Did you understand that? Essentially, Microsoft said, "We recommend that you do not click 'Check for Updates' unless you're an advanced user who wants to get the update up early."

When you click Check for Updates, a tester is created

This is how the Windows 10 update process works:

  • First, the update goes through the "fast" and "slow" ringtones of the Windows Insider testing process, where the beta users of willing users test and provide feedback throughout the development process. (Microsoft did not notice the deletion reports about file deletion, so the feedback hub now gets "severity" ratings so that testers can better identify major issues.)
  • Second, the update goes through the final "Release Preview" test ring before being made available as a stable version. (Microsoft skipped this step, so the update for October 2018 could be announced and published during a press event.)
  • Third, once the update is marked as stable, only users who have opted for the update manually will receive it. Microsoft has these people act as another set of beta testers while using Windows 10 telemetry to monitor how the update is running. (The October 2018 update was suspended during this phase.)
  • Fourth, Microsoft is slowly rolling out the update to average Windows users, ensuring that it is compatible with the system's hardware and software before it's released.

That sounds great. It also worked most of the time. Only people who manually chose the update have received it, and Microsoft has adopted the update before the general rollout.

Why does "Check for Updates" work?

This would be fine except for the part where clicking on "Check for updates" skips the proper, secure testing process and gets you to the top of the lead. Most users of Windows 10 do not recognize this, and that's a problem.

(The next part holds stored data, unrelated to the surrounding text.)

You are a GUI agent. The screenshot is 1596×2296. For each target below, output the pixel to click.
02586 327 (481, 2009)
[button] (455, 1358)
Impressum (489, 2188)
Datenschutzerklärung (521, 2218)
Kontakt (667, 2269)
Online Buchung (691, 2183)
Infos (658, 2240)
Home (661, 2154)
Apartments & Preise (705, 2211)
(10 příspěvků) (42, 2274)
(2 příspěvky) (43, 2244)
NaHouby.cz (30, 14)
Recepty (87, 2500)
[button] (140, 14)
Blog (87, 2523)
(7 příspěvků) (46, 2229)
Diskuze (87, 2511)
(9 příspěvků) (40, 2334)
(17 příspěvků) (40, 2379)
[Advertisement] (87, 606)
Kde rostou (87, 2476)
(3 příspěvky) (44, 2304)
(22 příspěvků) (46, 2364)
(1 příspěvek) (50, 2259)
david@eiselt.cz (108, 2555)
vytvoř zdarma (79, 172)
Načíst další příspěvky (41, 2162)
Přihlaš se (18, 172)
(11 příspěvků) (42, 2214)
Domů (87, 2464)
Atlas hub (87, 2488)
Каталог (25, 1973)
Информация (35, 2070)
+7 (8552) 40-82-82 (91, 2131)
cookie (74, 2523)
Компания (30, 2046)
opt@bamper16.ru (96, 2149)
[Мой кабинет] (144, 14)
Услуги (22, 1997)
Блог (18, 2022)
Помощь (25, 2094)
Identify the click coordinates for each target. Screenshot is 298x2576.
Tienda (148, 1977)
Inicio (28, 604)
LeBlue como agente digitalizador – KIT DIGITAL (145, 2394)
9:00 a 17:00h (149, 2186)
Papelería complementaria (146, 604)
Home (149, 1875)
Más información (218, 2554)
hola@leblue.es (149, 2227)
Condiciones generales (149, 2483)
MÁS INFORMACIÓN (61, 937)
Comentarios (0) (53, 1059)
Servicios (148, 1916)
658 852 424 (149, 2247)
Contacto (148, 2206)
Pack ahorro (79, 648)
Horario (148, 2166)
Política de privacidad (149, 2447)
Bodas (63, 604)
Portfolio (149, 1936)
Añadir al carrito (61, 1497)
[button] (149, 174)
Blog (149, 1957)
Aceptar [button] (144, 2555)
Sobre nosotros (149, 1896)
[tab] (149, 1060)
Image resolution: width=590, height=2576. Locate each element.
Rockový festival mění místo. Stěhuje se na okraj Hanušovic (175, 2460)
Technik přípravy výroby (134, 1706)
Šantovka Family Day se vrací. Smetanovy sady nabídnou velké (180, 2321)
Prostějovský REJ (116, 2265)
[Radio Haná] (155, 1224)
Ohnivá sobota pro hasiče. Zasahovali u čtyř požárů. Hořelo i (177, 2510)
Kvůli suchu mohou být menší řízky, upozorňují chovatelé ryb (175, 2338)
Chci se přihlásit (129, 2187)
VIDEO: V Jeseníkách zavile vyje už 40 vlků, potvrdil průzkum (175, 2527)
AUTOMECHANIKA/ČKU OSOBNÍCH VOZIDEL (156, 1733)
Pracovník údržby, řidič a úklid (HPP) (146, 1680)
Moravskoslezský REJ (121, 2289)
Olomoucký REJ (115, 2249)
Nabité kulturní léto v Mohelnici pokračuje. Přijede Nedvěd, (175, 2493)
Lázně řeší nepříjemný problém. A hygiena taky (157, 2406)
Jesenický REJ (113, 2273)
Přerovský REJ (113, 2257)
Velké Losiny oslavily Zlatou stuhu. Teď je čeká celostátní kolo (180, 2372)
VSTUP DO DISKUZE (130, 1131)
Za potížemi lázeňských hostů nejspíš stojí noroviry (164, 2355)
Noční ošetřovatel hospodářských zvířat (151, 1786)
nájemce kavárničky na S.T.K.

This change in the "Check for Updates" button behavior was first done with the April 2018 update and continued with the October 2018 update. Previously, you had to download the Update Wizard tool and run it for an early upgrade. This tool is still available, but the "Check for Updates" button does the same.

The Windows team is convinced that updates are so stable that they can be offered in this way. This makes them easier to install for average Windows users! But Microsoft is cocky.

You can not stop the update as soon as it is started

Of course, due to the nature of Windows 10 updates, you will not be able to stop Windows Update when it starts downloading an update. So, if you click "Check for updates" and a larger update is downloaded early, there is no "oops" button that would abort and wait for Windows 10. This update is currently being downloaded and installed, whether you like it or not.

Of course, after installing the update, you can always return to your old version of Windows 10. But as we saw in the original October 2018 update, that may not be good enough – the files would have been deleted anyway.

Do not ask manually for updates

Here is a tip: Do not go to Settings> Windows Update and click Check for updates. Windows 10 will automatically download and install updates for you.

You only need to click this button if you want to manually install updates at a specific time. For example, you might want to install updates while you are connected to a faster network.

This only applies to major upgrades every six months

For now, this strangeness with the "Check for Updates" button applies only once every six months when a new major update for Windows 10 is released.

When Microsoft released the October October 2018 update of Windows 10 on October 2, Microsoft said that they wanted it immediately and the PC would download it immediately. However, if you did not click the Check for updates button, Windows Update waits for the update to be tested better before installation.

After using the October 2018 update, clicking the button will not be performed until the next update is released. They are published about every six months, so we expect to see them in April 2019.

Microsoft, please correct!

We hope that Microsoft will re-examine this approach. A button in Settings with the message "Install the latest update now" would be fine, but "Check for Updates" should not signal that you need untested updates. Windows users do not know or understand this.

If no additional button can be added to the Settings> Windows Update screen, Microsoft should continue to rely on the first-download downloadable Update Wizard tool.

And please, Microsoft: Do not skip the "Release Preview" level again.